The US Federal Reserve has raised interest rates the first time this year and the second time in a decade.
America’s central bank has raised borrowing costs by a quarter-point to 0.50-0.75 percent, and sees three rate hikes in 2017.
Concluding the two-day policy meeting Fed Chair Janet Yellen told reporters at a press conference that the policy statement was ‘a modest adjustment’.
When questioned about the impact of the change in occupant at the White House, Yeller responded:
“Thinking about the paths and revisions, there are a number of factors taken into account…Some of the participants did incorporate some assumption of the change in fiscal policy into their outlook.”
But she added she wouldn’t want to speculate over the changes in fiscal policy and how it would impact the economy.
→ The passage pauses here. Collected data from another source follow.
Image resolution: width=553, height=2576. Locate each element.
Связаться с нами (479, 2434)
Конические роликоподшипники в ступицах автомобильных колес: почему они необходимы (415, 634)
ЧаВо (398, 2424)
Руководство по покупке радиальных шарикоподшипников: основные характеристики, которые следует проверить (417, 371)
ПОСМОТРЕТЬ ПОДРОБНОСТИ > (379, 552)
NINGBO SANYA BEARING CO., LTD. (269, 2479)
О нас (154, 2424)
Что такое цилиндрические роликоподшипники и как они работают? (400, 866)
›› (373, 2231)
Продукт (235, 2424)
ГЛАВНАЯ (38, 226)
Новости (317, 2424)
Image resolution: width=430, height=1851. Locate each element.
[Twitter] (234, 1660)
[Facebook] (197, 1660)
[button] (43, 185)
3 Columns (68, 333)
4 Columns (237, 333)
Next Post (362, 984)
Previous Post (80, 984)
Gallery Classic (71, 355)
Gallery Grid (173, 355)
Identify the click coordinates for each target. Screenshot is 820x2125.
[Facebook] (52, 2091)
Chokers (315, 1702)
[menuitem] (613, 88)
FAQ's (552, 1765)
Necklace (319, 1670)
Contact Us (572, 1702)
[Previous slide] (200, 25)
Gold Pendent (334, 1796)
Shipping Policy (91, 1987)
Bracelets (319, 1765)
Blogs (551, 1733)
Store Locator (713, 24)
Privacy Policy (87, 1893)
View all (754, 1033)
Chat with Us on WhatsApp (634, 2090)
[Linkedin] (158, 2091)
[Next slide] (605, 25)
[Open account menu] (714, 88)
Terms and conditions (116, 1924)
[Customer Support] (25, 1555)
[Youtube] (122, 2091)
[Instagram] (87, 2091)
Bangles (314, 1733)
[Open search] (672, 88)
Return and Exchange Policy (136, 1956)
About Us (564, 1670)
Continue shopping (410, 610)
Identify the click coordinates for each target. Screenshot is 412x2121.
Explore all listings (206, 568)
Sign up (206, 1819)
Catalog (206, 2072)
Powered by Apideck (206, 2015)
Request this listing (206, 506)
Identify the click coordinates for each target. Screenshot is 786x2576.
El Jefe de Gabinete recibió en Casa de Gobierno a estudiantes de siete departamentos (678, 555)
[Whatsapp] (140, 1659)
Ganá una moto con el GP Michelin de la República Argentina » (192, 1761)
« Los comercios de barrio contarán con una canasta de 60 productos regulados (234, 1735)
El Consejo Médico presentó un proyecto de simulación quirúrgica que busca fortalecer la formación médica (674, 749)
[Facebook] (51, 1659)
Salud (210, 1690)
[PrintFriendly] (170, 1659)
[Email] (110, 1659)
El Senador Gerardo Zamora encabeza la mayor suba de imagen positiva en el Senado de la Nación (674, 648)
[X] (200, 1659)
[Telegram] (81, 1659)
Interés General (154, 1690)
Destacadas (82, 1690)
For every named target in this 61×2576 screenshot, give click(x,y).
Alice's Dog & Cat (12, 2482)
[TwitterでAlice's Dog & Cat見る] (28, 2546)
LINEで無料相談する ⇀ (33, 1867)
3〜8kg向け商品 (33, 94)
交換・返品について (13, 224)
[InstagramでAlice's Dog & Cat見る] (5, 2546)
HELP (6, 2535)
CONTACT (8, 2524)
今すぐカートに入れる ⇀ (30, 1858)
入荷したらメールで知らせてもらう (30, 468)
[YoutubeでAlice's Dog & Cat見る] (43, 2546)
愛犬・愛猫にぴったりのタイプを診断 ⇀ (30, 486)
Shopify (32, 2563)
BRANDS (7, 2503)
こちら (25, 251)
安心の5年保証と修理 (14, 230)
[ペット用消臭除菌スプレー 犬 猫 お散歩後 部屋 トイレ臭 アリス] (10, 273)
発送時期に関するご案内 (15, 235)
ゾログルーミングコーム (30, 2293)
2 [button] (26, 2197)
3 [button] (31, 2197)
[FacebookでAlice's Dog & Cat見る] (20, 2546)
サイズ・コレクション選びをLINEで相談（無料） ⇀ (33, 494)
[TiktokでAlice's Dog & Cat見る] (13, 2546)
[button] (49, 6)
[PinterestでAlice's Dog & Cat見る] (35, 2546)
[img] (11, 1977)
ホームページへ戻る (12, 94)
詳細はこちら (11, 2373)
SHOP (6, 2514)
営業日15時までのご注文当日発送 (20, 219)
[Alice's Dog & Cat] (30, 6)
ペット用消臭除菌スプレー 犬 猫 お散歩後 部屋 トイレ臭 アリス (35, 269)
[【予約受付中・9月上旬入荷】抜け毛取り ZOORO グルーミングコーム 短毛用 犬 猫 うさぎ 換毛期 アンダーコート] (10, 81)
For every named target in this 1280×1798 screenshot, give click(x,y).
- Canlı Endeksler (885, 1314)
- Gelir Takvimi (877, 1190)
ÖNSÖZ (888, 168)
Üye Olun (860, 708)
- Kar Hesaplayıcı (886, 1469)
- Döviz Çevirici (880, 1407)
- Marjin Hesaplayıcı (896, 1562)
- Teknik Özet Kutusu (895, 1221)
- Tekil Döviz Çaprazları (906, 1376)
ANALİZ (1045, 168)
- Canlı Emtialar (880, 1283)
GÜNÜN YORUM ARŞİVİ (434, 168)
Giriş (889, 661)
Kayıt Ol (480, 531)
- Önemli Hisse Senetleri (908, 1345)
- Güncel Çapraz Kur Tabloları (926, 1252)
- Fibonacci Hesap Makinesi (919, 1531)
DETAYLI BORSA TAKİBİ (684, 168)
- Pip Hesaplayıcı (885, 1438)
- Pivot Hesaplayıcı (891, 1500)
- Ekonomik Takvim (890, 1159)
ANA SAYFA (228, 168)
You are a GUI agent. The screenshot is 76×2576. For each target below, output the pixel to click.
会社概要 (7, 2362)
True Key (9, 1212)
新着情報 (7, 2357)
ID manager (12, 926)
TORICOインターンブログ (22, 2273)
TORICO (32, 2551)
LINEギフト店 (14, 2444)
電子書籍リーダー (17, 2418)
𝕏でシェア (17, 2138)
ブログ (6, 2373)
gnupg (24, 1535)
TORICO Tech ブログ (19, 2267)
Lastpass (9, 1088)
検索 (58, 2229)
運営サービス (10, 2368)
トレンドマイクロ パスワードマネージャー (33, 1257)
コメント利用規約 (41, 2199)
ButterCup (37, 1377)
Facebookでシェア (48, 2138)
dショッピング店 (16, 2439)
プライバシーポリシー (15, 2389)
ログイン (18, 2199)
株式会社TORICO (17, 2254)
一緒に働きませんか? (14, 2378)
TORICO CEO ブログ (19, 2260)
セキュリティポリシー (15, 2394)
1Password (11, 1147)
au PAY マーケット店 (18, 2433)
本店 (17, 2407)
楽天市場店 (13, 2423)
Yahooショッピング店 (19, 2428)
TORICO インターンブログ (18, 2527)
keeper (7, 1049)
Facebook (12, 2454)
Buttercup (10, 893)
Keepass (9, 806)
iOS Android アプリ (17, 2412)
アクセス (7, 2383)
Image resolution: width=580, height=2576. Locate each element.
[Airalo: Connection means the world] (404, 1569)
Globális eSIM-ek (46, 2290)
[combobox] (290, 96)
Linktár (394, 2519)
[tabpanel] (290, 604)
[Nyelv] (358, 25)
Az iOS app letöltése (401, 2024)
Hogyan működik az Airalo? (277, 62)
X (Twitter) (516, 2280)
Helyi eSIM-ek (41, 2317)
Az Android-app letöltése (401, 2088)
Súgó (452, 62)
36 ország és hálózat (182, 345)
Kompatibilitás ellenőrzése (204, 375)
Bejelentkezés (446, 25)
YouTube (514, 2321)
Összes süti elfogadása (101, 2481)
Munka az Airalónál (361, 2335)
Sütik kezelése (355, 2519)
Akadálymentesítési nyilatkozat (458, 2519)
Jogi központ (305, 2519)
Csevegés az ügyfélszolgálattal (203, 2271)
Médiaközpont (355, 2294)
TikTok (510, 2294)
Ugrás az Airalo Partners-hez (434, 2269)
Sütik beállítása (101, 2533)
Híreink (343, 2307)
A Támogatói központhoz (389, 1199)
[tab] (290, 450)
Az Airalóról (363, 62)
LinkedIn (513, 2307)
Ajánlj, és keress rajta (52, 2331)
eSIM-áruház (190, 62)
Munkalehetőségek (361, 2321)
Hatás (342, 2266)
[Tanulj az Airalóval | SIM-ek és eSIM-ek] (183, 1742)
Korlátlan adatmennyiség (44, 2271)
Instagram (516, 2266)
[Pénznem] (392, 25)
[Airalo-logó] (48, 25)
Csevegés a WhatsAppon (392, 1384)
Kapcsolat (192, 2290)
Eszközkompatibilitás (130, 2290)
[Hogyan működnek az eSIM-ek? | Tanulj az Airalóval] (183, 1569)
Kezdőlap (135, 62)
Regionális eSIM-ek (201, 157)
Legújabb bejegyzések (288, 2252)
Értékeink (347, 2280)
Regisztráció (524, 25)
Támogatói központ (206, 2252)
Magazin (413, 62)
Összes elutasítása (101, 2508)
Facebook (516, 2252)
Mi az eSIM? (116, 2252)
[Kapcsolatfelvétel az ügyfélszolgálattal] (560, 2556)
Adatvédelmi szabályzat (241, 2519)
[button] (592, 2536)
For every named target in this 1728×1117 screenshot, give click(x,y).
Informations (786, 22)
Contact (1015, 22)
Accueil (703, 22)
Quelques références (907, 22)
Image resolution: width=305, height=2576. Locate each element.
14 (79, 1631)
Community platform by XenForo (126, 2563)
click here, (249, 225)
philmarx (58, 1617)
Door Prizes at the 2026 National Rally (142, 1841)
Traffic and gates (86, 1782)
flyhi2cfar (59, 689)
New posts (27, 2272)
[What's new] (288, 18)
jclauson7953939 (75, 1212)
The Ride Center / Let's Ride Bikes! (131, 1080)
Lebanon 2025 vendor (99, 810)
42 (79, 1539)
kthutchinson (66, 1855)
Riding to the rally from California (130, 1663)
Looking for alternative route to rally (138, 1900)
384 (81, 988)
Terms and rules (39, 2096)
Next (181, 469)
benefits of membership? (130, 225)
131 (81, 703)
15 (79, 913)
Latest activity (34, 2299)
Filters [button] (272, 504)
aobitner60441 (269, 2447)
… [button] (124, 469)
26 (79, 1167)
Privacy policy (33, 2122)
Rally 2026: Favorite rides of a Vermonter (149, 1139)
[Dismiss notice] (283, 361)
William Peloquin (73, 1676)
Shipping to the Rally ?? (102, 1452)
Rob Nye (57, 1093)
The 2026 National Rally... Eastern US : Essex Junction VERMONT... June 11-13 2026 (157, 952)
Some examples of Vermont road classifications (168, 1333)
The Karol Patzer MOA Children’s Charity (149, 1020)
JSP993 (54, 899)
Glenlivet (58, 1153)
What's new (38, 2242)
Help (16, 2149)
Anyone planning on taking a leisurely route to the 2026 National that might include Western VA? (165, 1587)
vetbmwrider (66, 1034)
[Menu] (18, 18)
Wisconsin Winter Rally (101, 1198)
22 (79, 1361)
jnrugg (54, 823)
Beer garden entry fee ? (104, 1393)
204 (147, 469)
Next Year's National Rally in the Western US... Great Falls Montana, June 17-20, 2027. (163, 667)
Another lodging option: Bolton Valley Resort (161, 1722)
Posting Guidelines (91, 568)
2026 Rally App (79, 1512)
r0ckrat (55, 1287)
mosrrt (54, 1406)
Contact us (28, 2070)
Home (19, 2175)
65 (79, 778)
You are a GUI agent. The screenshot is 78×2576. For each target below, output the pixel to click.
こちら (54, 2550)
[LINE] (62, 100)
The hike in interest rates means that America’s central bank believes the economy and jobs market has strengthened to withstand a rise in borrowing costs.
In a statement released online the Fed stated:
“Information received since the Federal Open Market Committee met in November indicates that the labor market has continued to strengthen and that economic activity has been expanding at a moderate pace since mid-year. Job gains have been solid in recent months and the unemployment rate has declined.”
The last rate hike came in 2015 when the Fed changed rates from the zero lower bound following the 2007-09 financial crisis, in a bid to boost the economy and limit job losses. At the time, they had signalled several rate hikes in 2016 which failed to materialise. Turbulence from fears over the Chinese economy to the Brexit vote in June have meant that policymakers kept the rates unchanged.